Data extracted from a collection
####################

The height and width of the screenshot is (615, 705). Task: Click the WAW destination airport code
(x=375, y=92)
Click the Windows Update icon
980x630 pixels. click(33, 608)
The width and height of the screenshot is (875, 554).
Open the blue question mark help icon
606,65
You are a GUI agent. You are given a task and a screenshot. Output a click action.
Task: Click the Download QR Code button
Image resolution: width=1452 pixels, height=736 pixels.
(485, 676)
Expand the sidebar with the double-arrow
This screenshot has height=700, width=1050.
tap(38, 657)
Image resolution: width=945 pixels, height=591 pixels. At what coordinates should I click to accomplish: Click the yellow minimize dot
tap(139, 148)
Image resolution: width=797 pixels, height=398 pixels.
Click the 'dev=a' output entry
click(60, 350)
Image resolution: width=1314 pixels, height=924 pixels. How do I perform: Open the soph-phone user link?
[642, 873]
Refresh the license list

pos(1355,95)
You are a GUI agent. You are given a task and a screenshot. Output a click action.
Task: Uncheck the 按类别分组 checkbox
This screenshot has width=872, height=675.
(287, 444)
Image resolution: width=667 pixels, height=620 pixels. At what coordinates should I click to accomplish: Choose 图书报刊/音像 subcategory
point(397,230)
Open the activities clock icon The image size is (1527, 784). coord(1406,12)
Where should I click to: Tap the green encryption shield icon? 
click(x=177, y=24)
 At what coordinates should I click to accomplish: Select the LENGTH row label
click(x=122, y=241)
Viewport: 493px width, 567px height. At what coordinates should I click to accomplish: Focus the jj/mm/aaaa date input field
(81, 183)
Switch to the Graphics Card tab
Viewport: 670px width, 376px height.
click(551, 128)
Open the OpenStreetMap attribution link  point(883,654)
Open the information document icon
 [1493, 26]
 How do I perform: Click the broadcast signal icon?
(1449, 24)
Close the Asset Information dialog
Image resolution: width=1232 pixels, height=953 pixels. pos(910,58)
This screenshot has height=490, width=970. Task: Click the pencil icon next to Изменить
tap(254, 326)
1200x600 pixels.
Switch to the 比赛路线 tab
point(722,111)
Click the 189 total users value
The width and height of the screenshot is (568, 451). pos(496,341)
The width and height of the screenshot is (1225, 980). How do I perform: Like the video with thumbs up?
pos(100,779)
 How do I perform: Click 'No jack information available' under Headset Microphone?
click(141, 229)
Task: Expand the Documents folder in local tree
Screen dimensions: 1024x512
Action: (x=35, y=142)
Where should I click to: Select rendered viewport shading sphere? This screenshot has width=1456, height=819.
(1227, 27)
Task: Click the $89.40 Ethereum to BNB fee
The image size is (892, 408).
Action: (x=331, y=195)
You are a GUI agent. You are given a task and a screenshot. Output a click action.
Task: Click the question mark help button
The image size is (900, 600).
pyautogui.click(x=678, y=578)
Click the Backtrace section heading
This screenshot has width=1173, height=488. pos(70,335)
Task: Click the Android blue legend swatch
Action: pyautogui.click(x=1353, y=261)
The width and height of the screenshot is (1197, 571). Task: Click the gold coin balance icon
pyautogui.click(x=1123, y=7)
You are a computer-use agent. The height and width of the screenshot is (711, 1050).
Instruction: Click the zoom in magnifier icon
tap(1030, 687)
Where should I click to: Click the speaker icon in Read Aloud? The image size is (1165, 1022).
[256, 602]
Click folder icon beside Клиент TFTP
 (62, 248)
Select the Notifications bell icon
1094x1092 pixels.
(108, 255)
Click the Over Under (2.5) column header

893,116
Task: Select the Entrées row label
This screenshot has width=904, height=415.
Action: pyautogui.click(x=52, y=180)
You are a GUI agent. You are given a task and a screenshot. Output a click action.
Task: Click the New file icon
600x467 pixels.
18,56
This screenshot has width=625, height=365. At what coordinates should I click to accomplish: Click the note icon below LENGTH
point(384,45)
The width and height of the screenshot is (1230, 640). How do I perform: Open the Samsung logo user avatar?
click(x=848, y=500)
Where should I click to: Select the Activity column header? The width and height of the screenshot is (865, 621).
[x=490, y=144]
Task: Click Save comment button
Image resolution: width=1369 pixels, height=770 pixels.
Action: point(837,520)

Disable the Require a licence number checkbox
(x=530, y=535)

####################

• **Problem to solve**
Once you have read the records above, write them out again exactly.

• **Answer box**
The height and width of the screenshot is (615, 705). Task: Click the WAW destination airport code
(x=375, y=92)
Click the Windows Update icon
980x630 pixels. click(33, 608)
The width and height of the screenshot is (875, 554).
Open the blue question mark help icon
606,65
You are a GUI agent. You are given a task and a screenshot. Output a click action.
Task: Click the Download QR Code button
Image resolution: width=1452 pixels, height=736 pixels.
(485, 676)
Expand the sidebar with the double-arrow
This screenshot has height=700, width=1050.
tap(38, 657)
Image resolution: width=945 pixels, height=591 pixels. At what coordinates should I click to accomplish: Click the yellow minimize dot
tap(139, 148)
Image resolution: width=797 pixels, height=398 pixels.
Click the 'dev=a' output entry
click(60, 350)
Image resolution: width=1314 pixels, height=924 pixels. How do I perform: Open the soph-phone user link?
[642, 873]
Refresh the license list

pos(1355,95)
You are a GUI agent. You are given a task and a screenshot. Output a click action.
Task: Uncheck the 按类别分组 checkbox
This screenshot has width=872, height=675.
(287, 444)
Image resolution: width=667 pixels, height=620 pixels. At what coordinates should I click to accomplish: Choose 图书报刊/音像 subcategory
point(397,230)
Open the activities clock icon The image size is (1527, 784). coord(1406,12)
Where should I click to: Tap the green encryption shield icon? 
click(x=177, y=24)
 At what coordinates should I click to accomplish: Select the LENGTH row label
click(x=122, y=241)
Viewport: 493px width, 567px height. At what coordinates should I click to accomplish: Focus the jj/mm/aaaa date input field
(81, 183)
Switch to the Graphics Card tab
Viewport: 670px width, 376px height.
click(551, 128)
Open the OpenStreetMap attribution link  point(883,654)
Open the information document icon
 [1493, 26]
 How do I perform: Click the broadcast signal icon?
(1449, 24)
Close the Asset Information dialog
Image resolution: width=1232 pixels, height=953 pixels. pos(910,58)
This screenshot has height=490, width=970. Task: Click the pencil icon next to Изменить
tap(254, 326)
1200x600 pixels.
Switch to the 比赛路线 tab
point(722,111)
Click the 189 total users value
The width and height of the screenshot is (568, 451). pos(496,341)
The width and height of the screenshot is (1225, 980). How do I perform: Like the video with thumbs up?
pos(100,779)
 How do I perform: Click 'No jack information available' under Headset Microphone?
click(141, 229)
Task: Expand the Documents folder in local tree
Screen dimensions: 1024x512
Action: (x=35, y=142)
Where should I click to: Select rendered viewport shading sphere? This screenshot has width=1456, height=819.
(1227, 27)
Task: Click the $89.40 Ethereum to BNB fee
The image size is (892, 408).
Action: (x=331, y=195)
You are a GUI agent. You are given a task and a screenshot. Output a click action.
Task: Click the question mark help button
The image size is (900, 600).
pyautogui.click(x=678, y=578)
Click the Backtrace section heading
This screenshot has width=1173, height=488. pos(70,335)
Task: Click the Android blue legend swatch
Action: pyautogui.click(x=1353, y=261)
The width and height of the screenshot is (1197, 571). Task: Click the gold coin balance icon
pyautogui.click(x=1123, y=7)
You are a computer-use agent. The height and width of the screenshot is (711, 1050).
Instruction: Click the zoom in magnifier icon
tap(1030, 687)
Where should I click to: Click the speaker icon in Read Aloud? The image size is (1165, 1022).
[256, 602]
Click folder icon beside Клиент TFTP
 (62, 248)
Select the Notifications bell icon
1094x1092 pixels.
(108, 255)
Click the Over Under (2.5) column header

893,116
Task: Select the Entrées row label
This screenshot has width=904, height=415.
Action: pyautogui.click(x=52, y=180)
You are a GUI agent. You are given a task and a screenshot. Output a click action.
Task: Click the New file icon
600x467 pixels.
18,56
This screenshot has width=625, height=365. At what coordinates should I click to accomplish: Click the note icon below LENGTH
point(384,45)
The width and height of the screenshot is (1230, 640). How do I perform: Open the Samsung logo user avatar?
click(x=848, y=500)
Where should I click to: Select the Activity column header? The width and height of the screenshot is (865, 621).
[x=490, y=144]
Task: Click Save comment button
Image resolution: width=1369 pixels, height=770 pixels.
Action: point(837,520)

Disable the Require a licence number checkbox
(x=530, y=535)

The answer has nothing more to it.